START Provided material
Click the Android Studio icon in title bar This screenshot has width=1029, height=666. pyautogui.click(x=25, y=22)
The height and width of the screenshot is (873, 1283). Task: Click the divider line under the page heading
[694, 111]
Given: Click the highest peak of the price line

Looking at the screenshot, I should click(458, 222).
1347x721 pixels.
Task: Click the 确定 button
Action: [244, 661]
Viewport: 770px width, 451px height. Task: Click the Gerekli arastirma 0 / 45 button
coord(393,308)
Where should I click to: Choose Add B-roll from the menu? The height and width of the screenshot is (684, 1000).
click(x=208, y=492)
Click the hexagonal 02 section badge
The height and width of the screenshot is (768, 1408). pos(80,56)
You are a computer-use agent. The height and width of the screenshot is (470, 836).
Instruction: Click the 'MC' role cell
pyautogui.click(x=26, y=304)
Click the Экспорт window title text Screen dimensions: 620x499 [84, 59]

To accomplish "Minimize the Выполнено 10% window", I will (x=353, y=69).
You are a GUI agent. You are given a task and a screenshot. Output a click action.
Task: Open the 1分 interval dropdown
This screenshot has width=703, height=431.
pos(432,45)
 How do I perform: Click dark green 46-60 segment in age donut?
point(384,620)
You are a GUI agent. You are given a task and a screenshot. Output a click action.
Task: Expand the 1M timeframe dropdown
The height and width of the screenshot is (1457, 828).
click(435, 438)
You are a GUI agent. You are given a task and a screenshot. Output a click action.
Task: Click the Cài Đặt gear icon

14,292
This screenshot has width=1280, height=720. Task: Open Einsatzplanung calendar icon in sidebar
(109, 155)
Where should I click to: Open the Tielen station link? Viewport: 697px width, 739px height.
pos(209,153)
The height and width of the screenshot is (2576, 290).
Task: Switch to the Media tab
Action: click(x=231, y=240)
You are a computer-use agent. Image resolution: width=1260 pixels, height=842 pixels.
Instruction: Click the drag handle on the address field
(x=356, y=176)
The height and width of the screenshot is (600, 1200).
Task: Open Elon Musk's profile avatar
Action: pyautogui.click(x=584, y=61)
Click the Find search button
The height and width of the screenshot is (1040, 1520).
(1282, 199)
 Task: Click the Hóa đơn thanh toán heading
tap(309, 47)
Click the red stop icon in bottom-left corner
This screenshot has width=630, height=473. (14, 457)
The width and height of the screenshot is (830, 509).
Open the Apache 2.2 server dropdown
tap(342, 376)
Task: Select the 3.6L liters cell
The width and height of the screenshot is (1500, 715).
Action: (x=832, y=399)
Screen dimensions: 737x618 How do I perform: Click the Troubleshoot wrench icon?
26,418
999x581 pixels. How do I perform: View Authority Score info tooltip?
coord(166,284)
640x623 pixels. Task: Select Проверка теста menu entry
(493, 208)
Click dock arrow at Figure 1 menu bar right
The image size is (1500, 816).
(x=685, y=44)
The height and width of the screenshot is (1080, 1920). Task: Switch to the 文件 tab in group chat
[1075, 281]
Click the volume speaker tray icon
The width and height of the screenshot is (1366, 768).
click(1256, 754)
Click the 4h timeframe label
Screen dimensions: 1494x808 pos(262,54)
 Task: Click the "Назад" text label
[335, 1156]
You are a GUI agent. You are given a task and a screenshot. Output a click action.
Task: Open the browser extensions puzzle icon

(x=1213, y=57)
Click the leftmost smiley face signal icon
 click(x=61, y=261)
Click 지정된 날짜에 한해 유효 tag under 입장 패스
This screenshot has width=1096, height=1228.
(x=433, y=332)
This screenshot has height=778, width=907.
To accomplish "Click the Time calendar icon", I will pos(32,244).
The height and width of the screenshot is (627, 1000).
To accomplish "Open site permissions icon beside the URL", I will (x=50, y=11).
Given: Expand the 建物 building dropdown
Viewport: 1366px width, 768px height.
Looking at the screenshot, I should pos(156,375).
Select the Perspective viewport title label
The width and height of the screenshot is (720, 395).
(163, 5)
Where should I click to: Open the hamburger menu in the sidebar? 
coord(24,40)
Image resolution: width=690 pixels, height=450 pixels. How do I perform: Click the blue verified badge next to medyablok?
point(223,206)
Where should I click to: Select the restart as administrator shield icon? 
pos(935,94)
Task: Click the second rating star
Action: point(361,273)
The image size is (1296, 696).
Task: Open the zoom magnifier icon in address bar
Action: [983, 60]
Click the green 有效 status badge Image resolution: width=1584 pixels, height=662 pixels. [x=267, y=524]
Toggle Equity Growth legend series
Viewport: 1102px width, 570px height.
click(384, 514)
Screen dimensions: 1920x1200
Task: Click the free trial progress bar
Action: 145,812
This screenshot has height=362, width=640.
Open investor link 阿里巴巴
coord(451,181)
END Provided material
Required action:
Please return every line in the data that includes the string "computer".

Output:
You are a computer-use agent. The height and width of the screenshot is (470, 836).
You are a computer-use agent. Image resolution: width=1260 pixels, height=842 pixels.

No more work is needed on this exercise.